HELSINKI (Reuters) - Finland expects to get fewer Iraqi asylum seekers after it re-assessed the country’s security and decided people will not qualify simply because they come from Iraq.
Most of the 23,000 asylum seekers that have arrived in Finland this year are Iraqis, encouraged by the country’s relatively broad asylum criteria and an existing Iraqi community.
Under Finland’s standard for granting asylum, people must have a “well-founded fear” of persecution in their own country to be granted asylum. Judging whether they qualify will now depend on individual circumstances, not just the fact that they come from Iraq, the Finnish Immigration Service said on Tuesday.
Security has improved in the province of Babylon and the city of Kirkuk, the immigration service said, and “while the security situation in Baghdad is still problematic, all people who come from Baghdad cannot be considered to run a personal risk of falling victim to violence.”

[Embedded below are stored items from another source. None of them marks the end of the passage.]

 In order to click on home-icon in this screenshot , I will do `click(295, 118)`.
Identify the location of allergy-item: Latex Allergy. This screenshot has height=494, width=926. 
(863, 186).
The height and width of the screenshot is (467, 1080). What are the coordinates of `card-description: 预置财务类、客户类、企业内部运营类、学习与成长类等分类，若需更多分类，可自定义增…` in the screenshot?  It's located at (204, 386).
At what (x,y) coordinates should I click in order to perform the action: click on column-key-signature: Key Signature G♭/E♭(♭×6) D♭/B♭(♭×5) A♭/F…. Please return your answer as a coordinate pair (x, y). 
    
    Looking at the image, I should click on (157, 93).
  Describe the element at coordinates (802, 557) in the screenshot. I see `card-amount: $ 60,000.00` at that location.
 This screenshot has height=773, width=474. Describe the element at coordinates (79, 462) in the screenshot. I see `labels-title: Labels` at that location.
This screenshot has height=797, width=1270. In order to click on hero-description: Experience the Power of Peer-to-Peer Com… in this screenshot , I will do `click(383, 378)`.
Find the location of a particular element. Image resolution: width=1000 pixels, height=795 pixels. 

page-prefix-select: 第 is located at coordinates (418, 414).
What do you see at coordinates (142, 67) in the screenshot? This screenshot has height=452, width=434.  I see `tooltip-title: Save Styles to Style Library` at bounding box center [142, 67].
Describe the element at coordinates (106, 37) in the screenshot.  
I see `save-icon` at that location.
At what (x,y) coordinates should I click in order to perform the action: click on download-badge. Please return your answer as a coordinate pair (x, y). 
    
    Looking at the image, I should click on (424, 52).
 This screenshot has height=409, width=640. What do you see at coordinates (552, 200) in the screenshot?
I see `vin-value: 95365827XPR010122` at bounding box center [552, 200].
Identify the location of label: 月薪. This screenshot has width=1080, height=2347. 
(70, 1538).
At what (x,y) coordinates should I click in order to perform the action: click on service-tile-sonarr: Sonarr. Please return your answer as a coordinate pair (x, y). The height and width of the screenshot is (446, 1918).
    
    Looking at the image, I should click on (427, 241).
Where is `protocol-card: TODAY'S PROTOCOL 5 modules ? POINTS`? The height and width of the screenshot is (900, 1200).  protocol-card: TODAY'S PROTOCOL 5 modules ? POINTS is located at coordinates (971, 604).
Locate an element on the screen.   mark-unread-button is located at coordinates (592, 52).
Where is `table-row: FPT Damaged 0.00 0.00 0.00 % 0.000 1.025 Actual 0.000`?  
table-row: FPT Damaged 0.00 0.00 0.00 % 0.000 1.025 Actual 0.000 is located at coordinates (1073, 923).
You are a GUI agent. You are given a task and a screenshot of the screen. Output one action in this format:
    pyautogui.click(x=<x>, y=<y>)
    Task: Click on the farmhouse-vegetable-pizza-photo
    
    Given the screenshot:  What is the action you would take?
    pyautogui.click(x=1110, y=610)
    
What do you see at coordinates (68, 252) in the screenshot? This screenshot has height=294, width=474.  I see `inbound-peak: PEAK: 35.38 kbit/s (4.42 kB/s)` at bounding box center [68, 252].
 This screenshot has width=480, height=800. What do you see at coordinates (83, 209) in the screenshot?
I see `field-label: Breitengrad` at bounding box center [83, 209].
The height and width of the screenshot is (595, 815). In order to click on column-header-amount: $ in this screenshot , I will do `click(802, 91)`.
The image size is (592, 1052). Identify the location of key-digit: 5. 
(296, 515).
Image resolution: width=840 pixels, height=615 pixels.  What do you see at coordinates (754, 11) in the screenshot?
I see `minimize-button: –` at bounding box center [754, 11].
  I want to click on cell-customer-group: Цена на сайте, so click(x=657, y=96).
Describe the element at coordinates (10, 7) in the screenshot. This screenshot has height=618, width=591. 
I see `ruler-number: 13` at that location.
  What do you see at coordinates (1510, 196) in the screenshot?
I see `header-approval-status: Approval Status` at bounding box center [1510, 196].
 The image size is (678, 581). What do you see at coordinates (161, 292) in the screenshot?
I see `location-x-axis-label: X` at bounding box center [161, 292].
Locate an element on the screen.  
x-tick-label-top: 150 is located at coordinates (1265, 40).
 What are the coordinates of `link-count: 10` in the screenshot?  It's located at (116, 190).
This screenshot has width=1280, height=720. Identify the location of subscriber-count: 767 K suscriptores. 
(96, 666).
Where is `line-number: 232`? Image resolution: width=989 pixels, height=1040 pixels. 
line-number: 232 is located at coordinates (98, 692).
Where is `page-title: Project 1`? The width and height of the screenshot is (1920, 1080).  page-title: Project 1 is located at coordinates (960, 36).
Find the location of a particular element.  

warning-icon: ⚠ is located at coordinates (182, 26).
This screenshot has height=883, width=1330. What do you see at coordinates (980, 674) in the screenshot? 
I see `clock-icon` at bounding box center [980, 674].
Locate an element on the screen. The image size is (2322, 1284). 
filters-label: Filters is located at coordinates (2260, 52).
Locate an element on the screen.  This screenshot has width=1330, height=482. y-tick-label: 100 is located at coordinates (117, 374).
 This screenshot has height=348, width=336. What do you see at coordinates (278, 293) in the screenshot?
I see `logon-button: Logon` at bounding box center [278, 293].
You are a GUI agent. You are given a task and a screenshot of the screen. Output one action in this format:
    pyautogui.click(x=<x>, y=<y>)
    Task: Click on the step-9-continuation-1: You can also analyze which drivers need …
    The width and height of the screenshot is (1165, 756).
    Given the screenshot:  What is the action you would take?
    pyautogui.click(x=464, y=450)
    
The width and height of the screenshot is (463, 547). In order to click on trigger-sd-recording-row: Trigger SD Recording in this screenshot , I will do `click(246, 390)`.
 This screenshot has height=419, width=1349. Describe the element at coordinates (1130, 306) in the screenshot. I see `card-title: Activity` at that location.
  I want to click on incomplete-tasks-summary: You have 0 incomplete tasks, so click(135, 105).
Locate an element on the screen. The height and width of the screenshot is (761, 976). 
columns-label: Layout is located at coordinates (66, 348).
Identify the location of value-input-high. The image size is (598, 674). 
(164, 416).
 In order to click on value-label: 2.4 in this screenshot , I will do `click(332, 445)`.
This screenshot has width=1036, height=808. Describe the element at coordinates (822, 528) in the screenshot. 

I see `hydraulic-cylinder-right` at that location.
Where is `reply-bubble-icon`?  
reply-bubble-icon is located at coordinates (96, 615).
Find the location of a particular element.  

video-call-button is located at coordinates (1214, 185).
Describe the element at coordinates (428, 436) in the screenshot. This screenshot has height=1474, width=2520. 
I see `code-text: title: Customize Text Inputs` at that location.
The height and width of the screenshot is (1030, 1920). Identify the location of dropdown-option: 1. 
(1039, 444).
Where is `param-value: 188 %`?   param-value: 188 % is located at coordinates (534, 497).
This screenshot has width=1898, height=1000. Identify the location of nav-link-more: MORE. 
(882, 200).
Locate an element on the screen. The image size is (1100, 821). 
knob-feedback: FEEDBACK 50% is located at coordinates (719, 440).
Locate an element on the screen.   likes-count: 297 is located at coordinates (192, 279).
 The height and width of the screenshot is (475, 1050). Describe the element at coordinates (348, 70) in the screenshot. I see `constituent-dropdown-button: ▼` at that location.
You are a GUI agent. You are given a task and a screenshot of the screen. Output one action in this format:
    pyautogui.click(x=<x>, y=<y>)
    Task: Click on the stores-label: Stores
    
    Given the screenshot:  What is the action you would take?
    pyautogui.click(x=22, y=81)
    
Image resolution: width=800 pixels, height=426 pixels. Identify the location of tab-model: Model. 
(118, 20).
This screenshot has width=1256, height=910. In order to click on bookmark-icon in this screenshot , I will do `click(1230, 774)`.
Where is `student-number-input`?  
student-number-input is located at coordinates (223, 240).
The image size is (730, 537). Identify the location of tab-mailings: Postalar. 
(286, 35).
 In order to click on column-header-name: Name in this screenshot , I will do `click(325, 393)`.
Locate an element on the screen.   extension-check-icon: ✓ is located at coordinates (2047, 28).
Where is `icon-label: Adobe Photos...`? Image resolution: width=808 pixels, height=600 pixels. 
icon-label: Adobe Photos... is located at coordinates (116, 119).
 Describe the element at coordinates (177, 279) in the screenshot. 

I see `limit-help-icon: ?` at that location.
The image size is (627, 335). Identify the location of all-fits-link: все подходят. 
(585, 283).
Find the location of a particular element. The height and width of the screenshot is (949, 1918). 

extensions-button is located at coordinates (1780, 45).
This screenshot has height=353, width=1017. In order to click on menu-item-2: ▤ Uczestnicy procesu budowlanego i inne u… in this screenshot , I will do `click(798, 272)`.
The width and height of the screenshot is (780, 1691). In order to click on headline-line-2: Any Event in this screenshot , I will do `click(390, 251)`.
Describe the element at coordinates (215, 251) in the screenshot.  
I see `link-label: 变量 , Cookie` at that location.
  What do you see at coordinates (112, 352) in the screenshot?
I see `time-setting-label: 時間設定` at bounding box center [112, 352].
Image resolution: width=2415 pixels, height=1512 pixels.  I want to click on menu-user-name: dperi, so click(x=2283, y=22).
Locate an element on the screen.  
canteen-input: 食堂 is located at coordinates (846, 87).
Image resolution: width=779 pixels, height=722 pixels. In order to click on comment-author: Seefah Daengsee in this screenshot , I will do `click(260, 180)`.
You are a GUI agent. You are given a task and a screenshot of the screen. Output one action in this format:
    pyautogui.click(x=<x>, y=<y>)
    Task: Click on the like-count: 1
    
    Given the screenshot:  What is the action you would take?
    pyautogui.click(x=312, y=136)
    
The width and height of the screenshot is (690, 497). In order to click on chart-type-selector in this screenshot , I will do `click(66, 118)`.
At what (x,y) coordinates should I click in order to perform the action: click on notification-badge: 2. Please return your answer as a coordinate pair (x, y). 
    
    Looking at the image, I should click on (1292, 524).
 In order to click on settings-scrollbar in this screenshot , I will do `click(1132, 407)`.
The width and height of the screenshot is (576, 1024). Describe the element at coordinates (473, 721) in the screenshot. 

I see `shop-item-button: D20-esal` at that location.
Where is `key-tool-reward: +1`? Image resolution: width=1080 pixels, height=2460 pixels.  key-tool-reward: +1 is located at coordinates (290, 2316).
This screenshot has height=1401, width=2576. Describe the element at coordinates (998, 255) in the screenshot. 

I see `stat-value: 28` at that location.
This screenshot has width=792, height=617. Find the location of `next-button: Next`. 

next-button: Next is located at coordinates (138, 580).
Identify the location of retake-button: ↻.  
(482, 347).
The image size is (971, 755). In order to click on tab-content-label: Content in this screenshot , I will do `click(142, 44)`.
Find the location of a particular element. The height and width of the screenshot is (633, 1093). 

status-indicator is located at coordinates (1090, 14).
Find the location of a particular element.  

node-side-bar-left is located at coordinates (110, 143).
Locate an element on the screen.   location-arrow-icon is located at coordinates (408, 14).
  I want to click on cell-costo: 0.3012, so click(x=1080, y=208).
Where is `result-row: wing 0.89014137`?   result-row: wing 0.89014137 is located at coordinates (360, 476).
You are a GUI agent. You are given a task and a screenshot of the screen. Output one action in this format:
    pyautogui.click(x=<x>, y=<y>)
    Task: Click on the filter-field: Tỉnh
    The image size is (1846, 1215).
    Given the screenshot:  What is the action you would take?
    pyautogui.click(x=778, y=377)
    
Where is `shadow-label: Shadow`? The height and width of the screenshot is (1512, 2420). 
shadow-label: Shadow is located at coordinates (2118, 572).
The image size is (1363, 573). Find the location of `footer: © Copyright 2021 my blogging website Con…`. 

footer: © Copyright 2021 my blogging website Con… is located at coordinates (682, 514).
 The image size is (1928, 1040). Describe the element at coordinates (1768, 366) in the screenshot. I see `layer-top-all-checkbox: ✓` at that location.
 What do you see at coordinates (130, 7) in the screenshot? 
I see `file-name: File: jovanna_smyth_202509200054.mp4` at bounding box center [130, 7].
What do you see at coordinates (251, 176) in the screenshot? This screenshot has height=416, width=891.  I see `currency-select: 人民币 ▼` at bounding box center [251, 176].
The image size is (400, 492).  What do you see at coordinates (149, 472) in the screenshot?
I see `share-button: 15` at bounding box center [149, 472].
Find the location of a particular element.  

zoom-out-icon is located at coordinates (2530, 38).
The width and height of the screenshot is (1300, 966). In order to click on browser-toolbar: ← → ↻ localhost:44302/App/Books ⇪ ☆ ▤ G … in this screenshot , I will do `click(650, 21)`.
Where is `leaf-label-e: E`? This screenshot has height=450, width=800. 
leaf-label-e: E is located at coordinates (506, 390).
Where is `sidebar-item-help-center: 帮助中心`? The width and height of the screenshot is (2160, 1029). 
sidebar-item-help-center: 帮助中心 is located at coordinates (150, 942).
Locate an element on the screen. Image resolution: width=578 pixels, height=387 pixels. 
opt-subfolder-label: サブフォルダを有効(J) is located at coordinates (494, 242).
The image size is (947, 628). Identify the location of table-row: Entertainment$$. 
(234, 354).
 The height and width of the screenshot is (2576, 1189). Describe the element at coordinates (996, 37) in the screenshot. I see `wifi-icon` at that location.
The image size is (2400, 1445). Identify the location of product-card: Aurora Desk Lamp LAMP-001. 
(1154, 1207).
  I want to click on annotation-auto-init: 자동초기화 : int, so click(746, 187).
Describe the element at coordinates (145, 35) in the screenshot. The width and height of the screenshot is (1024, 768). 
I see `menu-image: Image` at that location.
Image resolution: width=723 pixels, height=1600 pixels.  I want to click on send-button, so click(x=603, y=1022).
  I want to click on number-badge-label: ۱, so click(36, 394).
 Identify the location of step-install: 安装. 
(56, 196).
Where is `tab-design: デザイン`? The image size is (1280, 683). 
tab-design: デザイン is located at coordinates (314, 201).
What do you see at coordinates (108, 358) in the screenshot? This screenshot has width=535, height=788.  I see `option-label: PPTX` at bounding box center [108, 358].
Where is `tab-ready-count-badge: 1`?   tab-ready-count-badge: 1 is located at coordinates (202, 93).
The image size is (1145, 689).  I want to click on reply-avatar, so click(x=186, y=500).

Finland last week lowered its estimate for the number of asylum seekers who will arrive this year, to 30,000 to 35,000 from a previous estimate of 50,000, saying the government’s plans had already reduced the Iraqi influx.
Asylum seekers last week wrote a petition and protested in central Helsinki because Finland intends to negotiate an agreement with Baghdad to deport those judged not to have a genuine threat to their safety.
Last month, Finland suspended decisions on Iraqi and Somali asylum claims until security re-assessments were done.
“No one should be deported to Iraq. Reports by international organizations and human rights organizations show that Iraq is not a safe country,” the Finnish Free Movement network said in a statement.